What is a De Facto Relationship?
The Court will review a number of criteria to determine whether a de facto relationship exists including:
- The duration of the relationship
- Whether a sexual relationship exists
- The reputation and public assets of the relationship, for example, if the parties go out together as a couple etc.
How long do I have to live with someone before the De Facto laws apply?
The Court can only make Orders in relation to property proceedings in respect to a de facto couple where:-
- The period or the total of the periods of the de facto relationship is at least two (2) years. Even if you have been living with someone and there have been periods of separation, so long as the total period adds up to two (2) years then the laws will apply; OR
- There is a child of the de facto relationship; OR
- The party substantially contributed to any property and a failure to make an order would cause a serious injustice – therefore, if a party has made a substantial financial contribution or otherwise to some of the property of the other party then the laws may apply.

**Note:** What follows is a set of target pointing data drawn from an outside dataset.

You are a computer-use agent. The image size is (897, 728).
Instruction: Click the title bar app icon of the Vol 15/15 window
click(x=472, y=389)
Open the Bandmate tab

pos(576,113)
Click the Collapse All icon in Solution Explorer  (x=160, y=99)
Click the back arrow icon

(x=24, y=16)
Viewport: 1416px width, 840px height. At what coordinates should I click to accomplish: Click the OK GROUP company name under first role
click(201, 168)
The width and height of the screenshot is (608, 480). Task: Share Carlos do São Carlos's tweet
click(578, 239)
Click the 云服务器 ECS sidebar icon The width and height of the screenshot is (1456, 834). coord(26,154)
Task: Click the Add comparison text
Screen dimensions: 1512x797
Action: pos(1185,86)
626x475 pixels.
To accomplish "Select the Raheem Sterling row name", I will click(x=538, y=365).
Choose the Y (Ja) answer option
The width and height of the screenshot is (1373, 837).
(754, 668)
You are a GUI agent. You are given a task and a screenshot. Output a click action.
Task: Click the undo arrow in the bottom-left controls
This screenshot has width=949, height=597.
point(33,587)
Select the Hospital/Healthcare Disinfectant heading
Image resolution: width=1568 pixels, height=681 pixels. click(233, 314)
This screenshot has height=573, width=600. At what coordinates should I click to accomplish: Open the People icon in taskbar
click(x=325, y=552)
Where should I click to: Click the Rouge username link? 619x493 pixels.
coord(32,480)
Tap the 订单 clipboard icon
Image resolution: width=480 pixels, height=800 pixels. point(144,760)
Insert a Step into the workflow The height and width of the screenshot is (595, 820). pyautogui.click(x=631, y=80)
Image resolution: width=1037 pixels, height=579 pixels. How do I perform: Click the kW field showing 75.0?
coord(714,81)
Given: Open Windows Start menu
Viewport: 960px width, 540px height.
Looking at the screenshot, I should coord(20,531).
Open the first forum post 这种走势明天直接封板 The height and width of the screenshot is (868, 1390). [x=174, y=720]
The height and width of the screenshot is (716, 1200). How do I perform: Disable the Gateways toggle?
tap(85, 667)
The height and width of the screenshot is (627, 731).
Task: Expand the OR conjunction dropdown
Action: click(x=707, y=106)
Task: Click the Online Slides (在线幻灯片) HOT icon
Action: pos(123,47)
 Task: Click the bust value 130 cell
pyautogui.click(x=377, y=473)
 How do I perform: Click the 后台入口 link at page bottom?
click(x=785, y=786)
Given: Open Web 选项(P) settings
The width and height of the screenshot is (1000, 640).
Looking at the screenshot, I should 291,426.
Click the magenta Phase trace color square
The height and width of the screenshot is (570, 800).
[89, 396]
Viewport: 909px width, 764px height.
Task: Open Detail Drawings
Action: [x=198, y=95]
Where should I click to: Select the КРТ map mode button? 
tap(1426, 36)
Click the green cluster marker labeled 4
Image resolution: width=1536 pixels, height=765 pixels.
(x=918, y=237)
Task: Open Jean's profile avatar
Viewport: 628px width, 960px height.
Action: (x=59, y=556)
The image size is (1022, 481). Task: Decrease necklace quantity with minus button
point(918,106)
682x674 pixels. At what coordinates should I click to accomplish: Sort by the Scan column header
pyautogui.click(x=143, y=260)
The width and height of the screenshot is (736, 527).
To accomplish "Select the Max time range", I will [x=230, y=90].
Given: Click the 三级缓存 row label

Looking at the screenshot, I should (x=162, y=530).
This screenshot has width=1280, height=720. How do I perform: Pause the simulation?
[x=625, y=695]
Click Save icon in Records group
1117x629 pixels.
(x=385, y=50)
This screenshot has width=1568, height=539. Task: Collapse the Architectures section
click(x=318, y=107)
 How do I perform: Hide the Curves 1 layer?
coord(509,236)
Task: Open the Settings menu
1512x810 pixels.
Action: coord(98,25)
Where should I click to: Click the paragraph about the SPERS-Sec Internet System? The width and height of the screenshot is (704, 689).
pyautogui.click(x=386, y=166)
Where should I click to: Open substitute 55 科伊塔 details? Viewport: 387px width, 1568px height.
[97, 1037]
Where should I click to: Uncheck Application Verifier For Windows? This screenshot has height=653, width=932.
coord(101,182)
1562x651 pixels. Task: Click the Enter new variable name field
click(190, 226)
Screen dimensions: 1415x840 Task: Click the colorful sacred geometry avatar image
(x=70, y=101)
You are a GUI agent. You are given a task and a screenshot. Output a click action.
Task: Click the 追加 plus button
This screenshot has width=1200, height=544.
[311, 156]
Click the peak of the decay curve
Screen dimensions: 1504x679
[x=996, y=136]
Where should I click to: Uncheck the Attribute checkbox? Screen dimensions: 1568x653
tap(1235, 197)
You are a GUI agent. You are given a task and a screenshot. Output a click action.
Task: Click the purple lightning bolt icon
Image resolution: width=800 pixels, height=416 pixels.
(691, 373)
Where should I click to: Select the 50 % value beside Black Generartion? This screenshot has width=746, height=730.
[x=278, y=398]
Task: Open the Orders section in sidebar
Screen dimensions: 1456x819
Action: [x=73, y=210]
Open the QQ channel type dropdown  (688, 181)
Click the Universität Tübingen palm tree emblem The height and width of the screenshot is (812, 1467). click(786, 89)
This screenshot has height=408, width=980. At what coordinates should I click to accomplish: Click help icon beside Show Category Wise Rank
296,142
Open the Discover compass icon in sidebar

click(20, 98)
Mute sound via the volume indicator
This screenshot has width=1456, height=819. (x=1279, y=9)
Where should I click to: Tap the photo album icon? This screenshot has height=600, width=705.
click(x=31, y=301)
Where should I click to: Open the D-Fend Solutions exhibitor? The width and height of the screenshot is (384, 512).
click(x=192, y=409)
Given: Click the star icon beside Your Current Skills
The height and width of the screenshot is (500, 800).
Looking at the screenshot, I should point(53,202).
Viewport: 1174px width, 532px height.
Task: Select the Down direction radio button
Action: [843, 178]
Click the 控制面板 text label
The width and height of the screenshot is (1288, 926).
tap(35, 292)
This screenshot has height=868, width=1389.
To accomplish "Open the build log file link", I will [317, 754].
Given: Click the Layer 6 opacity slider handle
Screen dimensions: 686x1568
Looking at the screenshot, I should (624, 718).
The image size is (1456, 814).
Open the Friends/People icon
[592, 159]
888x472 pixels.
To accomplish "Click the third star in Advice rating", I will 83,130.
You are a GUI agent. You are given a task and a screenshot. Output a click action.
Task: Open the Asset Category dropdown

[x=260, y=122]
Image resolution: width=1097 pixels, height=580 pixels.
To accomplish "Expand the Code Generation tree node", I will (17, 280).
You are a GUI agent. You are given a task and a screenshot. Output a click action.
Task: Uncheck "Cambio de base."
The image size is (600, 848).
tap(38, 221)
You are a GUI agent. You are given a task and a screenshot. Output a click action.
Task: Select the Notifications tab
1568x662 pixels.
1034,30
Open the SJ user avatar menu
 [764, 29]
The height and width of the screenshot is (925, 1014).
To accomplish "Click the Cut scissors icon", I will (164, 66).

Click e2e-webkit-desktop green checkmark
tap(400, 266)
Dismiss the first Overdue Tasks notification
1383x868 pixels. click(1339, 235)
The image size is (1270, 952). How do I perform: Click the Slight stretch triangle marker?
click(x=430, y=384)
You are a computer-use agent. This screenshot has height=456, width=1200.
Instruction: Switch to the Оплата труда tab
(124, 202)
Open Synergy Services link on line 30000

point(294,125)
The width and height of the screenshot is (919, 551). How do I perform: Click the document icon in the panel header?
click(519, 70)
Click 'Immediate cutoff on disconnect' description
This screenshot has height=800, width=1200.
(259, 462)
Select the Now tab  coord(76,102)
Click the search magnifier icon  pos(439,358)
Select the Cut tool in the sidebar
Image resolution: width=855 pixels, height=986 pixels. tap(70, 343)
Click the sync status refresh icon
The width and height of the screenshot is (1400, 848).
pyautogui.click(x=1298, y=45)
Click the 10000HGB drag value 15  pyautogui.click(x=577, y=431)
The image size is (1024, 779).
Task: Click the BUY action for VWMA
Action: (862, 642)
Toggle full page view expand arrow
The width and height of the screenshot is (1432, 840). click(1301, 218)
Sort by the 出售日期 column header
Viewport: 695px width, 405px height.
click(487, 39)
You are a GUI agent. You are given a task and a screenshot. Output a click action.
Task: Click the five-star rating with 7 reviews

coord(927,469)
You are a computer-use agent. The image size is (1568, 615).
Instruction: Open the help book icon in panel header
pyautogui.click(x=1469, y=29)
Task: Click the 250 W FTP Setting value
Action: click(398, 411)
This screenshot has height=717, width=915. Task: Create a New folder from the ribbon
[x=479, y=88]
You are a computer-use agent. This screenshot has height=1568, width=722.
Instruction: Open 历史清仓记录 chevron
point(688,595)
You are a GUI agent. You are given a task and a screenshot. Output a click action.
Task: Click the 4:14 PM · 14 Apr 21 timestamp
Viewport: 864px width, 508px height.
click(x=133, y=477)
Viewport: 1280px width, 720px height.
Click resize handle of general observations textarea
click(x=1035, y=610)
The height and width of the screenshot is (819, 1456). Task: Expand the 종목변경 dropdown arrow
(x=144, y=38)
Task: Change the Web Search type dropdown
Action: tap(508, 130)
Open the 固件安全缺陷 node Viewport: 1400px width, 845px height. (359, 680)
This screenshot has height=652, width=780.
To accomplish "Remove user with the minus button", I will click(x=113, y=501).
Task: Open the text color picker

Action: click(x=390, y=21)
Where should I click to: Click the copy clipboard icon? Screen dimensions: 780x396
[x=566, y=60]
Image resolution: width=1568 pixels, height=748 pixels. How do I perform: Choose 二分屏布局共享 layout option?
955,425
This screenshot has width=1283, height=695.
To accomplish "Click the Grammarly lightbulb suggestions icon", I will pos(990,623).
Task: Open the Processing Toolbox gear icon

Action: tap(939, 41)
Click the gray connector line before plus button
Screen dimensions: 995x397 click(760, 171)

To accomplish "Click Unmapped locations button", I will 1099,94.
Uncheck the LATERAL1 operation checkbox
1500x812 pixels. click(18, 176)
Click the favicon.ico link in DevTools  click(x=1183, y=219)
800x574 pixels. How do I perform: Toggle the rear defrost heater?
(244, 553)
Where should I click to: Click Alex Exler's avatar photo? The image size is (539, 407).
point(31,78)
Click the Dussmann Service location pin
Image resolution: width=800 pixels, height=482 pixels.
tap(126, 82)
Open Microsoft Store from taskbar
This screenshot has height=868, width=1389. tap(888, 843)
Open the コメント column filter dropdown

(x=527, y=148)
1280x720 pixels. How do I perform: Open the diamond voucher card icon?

What can the Court do in regards to the assets of the de facto relationship couple?
After the breakdown of a de facto relationship, the court may make such order as it considers appropriate.
This is a wide term but it includes:
- Altering the party’s interest in property e.g. if property is registered only in one party’s name the court can make an order that the property be transferred to the other or be sold etc to ensure the other party receives their share in that property;
- Spousal Maintenance;
- Splitting of Superannuation interest.
An application can only be brought in a de facto matter with respect to issues involving property if the application is made within two (2) years after the end of the de facto relationship. After this time, you must seek the Court’s consent to bring the application. That consent may be given if the court is satisfied hardship will be caused to the party.